In twenty years, white people will no longer be the majority, but they will still be the largest ethnic group, Howard said. He said using inclusive language would help students prepare for a changing world as America becomes more diverse.

He added that American culture makes speaking inclusively difficult, and the English language is partly to blame.

“Our language doesn’t make it easy to write in ways that are inclusive,” Howard said. “We don’t have a generic singular, I mean we have he and she. There is no pronoun that is gender-neutral there.”

However, not all writing- and language-intensive classes at Butler University mandate students use such “inclusive” language.

Nancy Whitmore, director of the journalism school in the College of Communication, said in an interview with The College Fix that students in her department are encouraged to use diverse sources with a wide variety of opinions, but are not mandated to use so-called inclusive language.

Whitmore said she is unsure what educators in Butler’s College of Liberal Arts and Sciences mean when they ask students to write without assuming certain things to be the norm.

“I don’t think I could ever write from a black woman’s point of view because I’ve never been a black woman,” Whitmore said.

Indeed.

My name is Ryan Lovelace, and I dropped that politically correct political science class.

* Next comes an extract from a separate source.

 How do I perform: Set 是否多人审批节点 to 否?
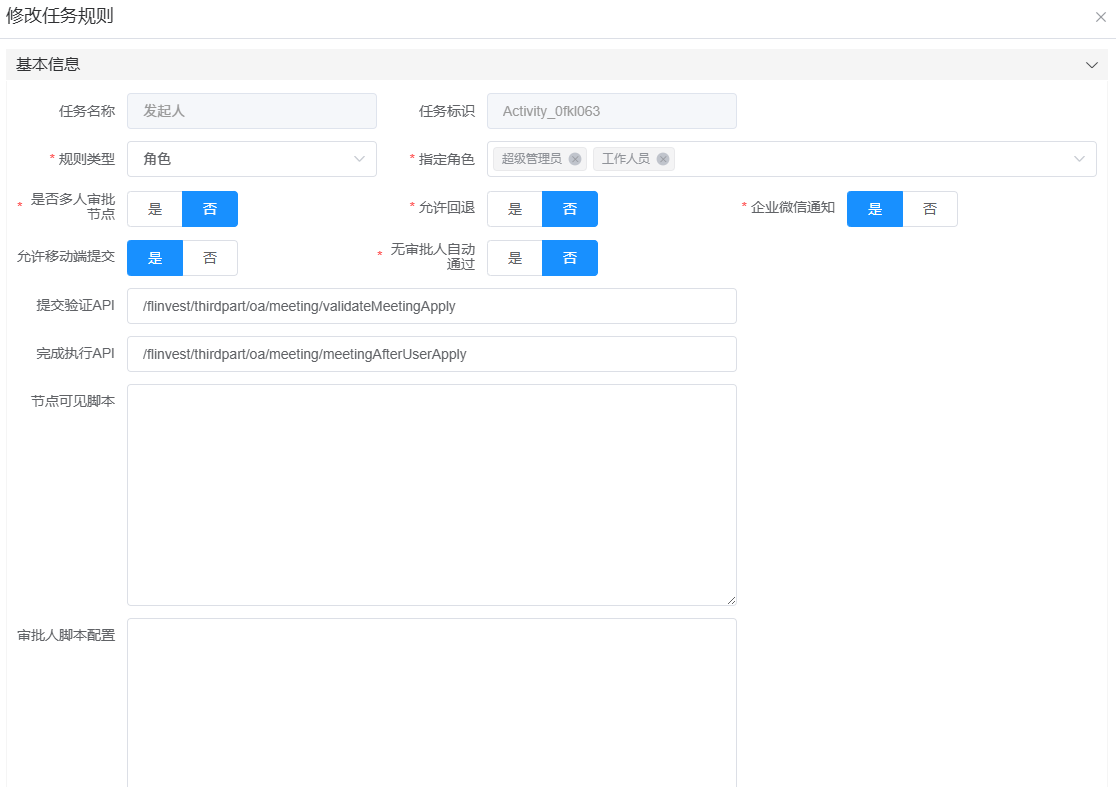click(x=210, y=209)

Clearly, the College of Liberal Arts and Sciences at Butler University believes its students were raised as racist and misogynist homophobes who have grown to harbor many prejudices, a stance that is both offensive and hostile to any student’s ability to learn.

As a student at an institution predominantly focused on the liberal arts, I expected to hear professors express opinions different from my own. I did not expect to be judged before I ever walked through the door, and did not think I would be forced to agree with my teachers’ worldviews or suffer the consequences.

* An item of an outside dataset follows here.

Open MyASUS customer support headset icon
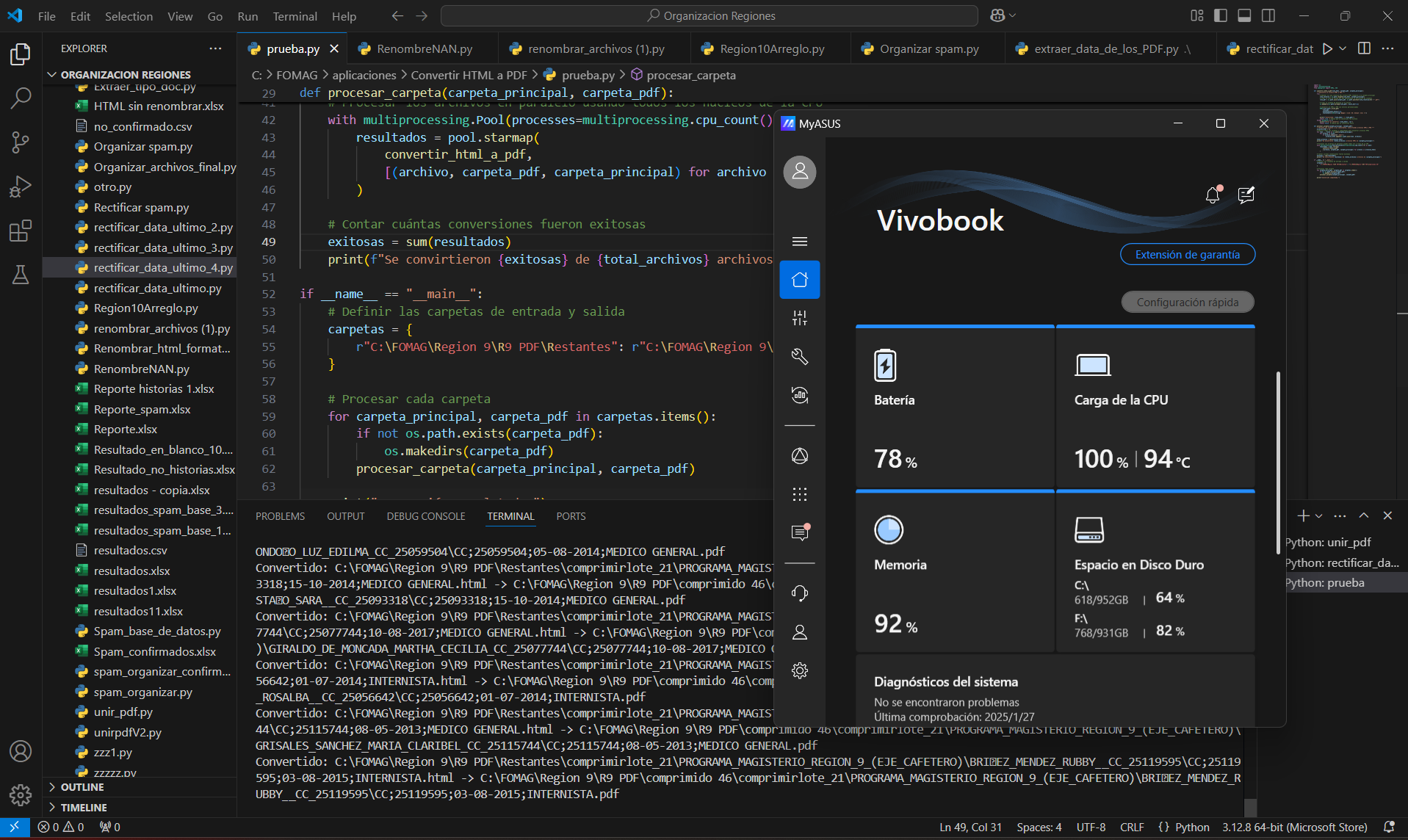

Being judged and forced to act a certain way is antithetical to how any institution of higher education should conduct itself.

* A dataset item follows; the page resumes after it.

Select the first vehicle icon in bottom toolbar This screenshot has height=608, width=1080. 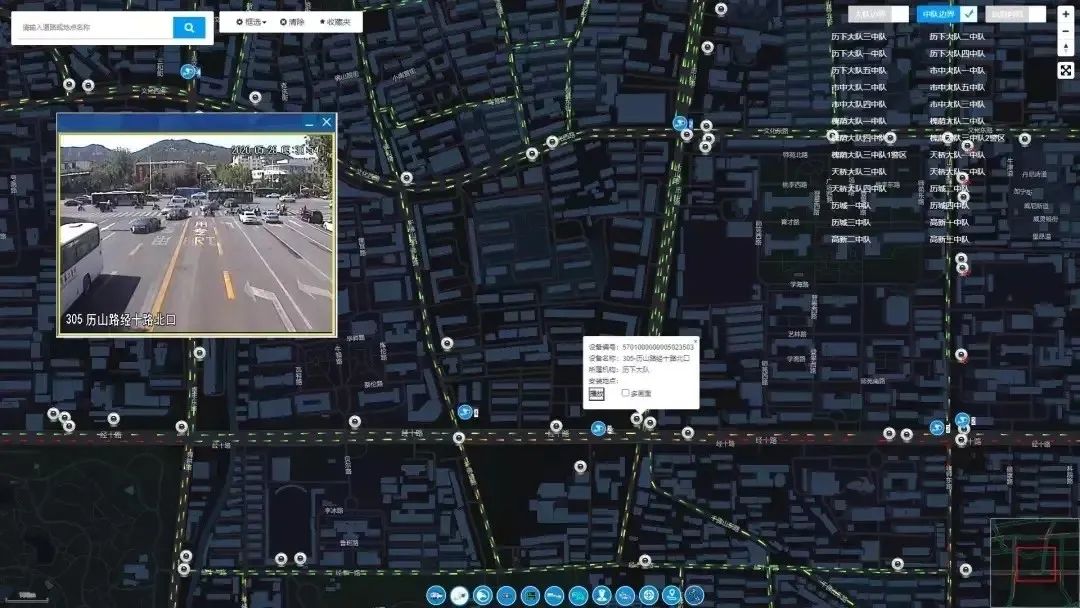click(436, 596)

As a journalism major, I will now strive to avoid the liberal arts college as much as possible, not because the college fails to provide its students with any practical knowledge, but because the college seeks to indoctrinate its students with a hostile paradigm that views people like me—an American, white, heterosexual male from a middle-class background—as evil; whitey-righty need not attend.

Many consider higher education to be in turbulent waters because of rising tuition costs and student loan debt, but students who actually graduate may struggle even more if they view the world as Butler’s College of Liberal Arts and Sciences does.

The liberal arts college seeks to include people, but someone will always be excluded, as it is impossible to always include everyone. Furthermore, I’m not sure how to write assuming any other persona but my own. Any attempts to do so would only be offensive to people different from myself.

Lastly, the idea that people have different views from mine is not what makes me uncomfortable. The idea that I must walk, talk and act as the liberal arts college pleases does. I’ll speak as I always have and conduct myself in the way I deem fit. I think paying $40,000 a year should give me that basic right.

Fix contributor Ryan Lovelace is a student at Butler University.